Instrumentation for tracking, simple calculation and real-time visibility -- "dashboards" for decision-makers (providers and consumers)
"The first step is installing advanced electric meters that send a steady stream of information back to the utility. They make it possible to read meters remotely and to determine more precisely the location of power outages. And they can give customers a more detailed view of their electricity use."
Adding "what-if" capabilities to the consumer's dashboard
"Beginning next month, Houston-based CenterPoint Energy Inc. is preparing to install more than two million smart meters over five years. During a two-year test of the technology, consumers were able to call up a Web portal showing the energy consumption of the home's major appliances. Consumers also could calculate energy bills in different situations: What would be the effect of keeping the house at 75 degrees in the summer instead of 65? What adjustments would be necessary to keep summer electric bills under $200?"

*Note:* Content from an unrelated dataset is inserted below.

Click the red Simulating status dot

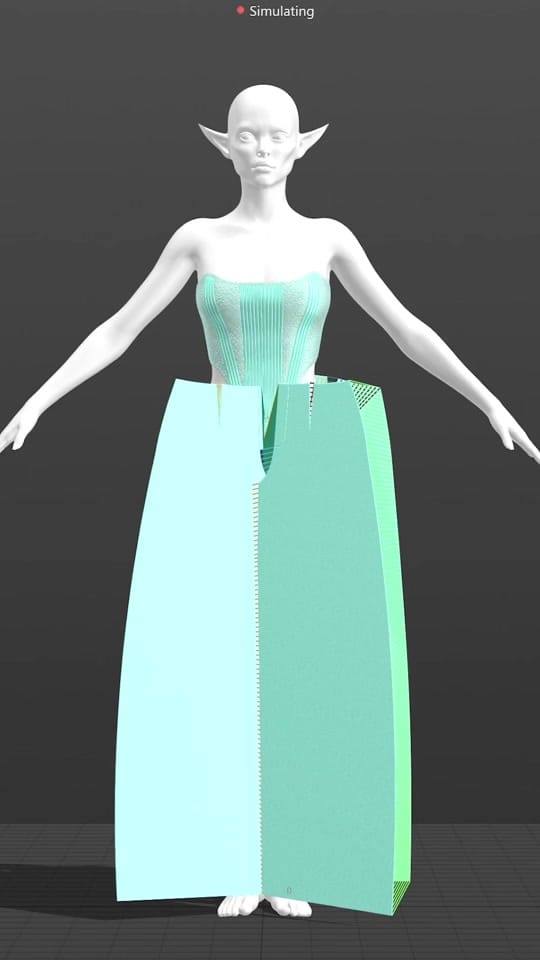[241, 10]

Instrumentation for exceptions (outages), notification and near real-time response
"A smart grid would even be able to partly heal itself. Today, when a storm drops a tree branch on a power line, utilities typically have to rely on customer calls to locate the damage and assess the scope of the outage. CenterPoint is testing special sensors and switches that sit alongside power lines and detect sudden changes in the amount of current through the wire. The utility then can quickly route power around the break, restoring electricity within seconds to a large part of the blacked-out area and limiting the number of households affected."

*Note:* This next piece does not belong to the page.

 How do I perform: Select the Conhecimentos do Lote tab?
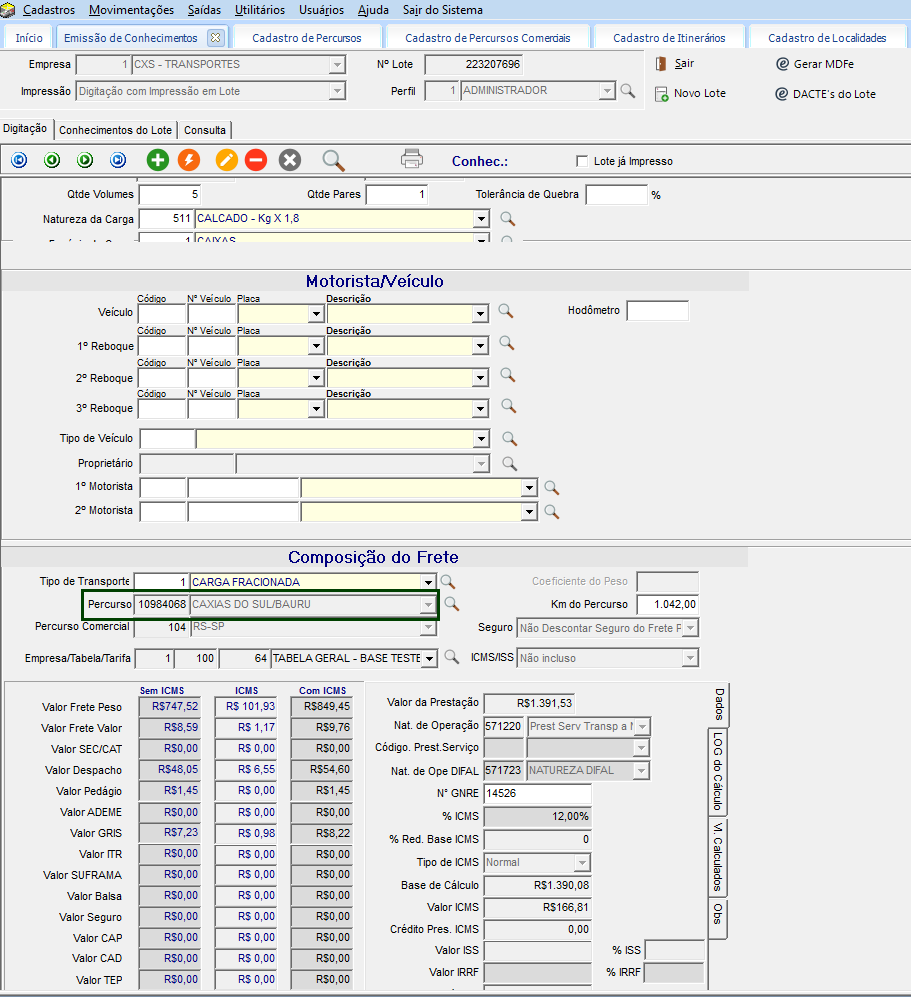click(115, 130)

If you lived here in Maine, that last one would be particularly enticing. Camping in your den loses it's allure by the 10th day.
Of course, the smartening of our infrastructure also requires innovation in sensor technologies. While not "event processing" per se, I found the following from smart bridge section interesting:
"The University of Texas at Austin received a grant to create wireless networks of sensors to monitor cracks in existing bridges where the failure of a single piece could bring down the entire structure. Because getting power to the sensors can be a problem, the group is studying how to use the vibrations of the bridge to generate electricity for the devices. It's also working on devices with enough computing power to analyze the stream of data and send alerts when potentially serious damage occurs.
Looking beyond traditional sensor technologies, another grant went to a group led by the University of Michigan. The group is developing smart materials that can be built into or applied to key bridge components to detect and measure changes. For instance, researchers are working on a sensing "skin" that can carry electrical or magnetic signals to give a two-dimensional picture of how the structure responds to different stresses, says Jerome Lynch, an assistant professor at the university."
If these excerpts intrigue you, I highly recommend reading the article. If you are thinking, "interesting, but we aren't in the infrastructure building, monitoring or use business", then I ask you to think about portions of your business that can benefit from instrumentation, monitoring and rapid response in order to mitigate risk, seize opportunity, and/or help you intelligently stumble on the future.